Directly observing replica symmetry breaking in a vector quantum-optical spin glass

TL;DR

This paper demonstrates the direct observation of replica symmetry breaking and ultrametric hierarchical structure in a driven-dissipative vector quantum spin glass using a quantum gas microscope, bridging theoretical models and physical realization.

Contribution

It introduces a novel experimental realization of a vector quantum spin glass and directly visualizes replica symmetry breaking and ultrametricity in the system.

Findings

Direct measurement of replica symmetry breaking

Visualization of ultrametric hierarchical structure

Observation of glassy spin states in a quantum gas microscope

Abstract

Spin glasses are quintessential examples of complex matter. Although much about their order remains uncertain, abstract models of them inform, e.g., the classification of combinatorial optimization problems, the magnetic ordering in metals with impurities, and artificial intelligence -- where they form a mathematical basis for neural network computing and brain modeling.

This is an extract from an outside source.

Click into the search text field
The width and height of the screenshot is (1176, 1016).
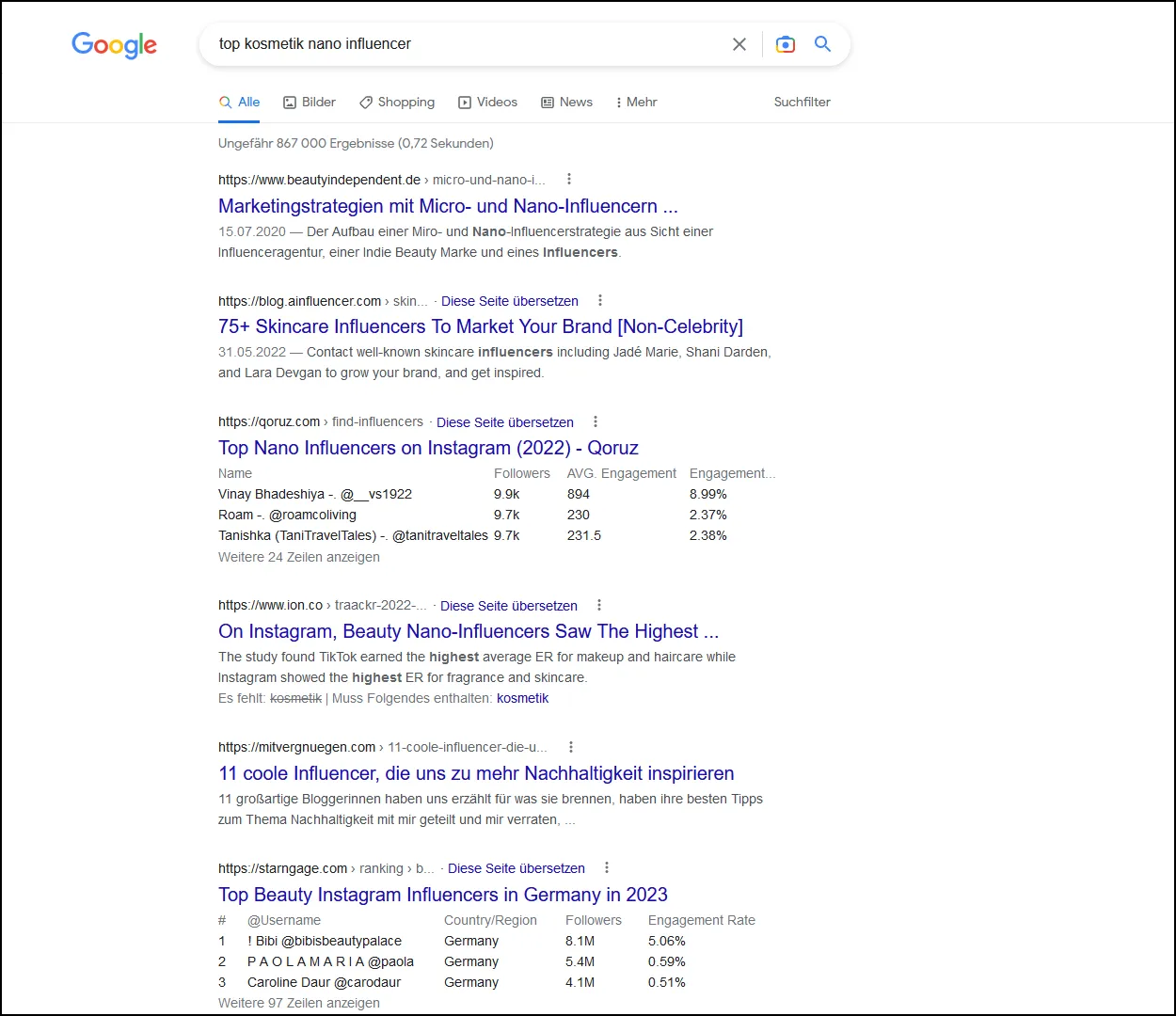[x=466, y=44]
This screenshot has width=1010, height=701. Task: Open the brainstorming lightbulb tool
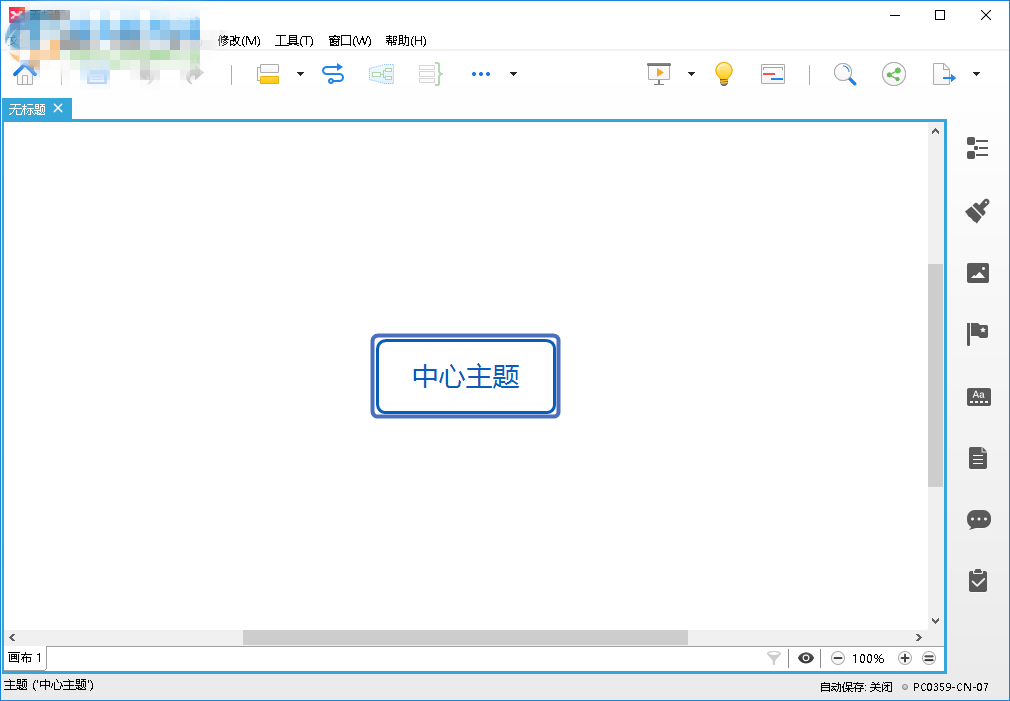(x=723, y=73)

We demonstrate the ability of an active quantum gas microscope to realize a spin glass of a novel driven-dissipative and vector form. By microscopically visualizing its glassy spin states, the technique allows us to directly measure replica symmetry breaking and the resulting ultrametric hierarchical structure. Ultrametricity is known to be emergent in models of evolution, protein folding, climate change, and infinite-range equilibrium spin glasses; this work shows it to be directly observable in a physically realized system.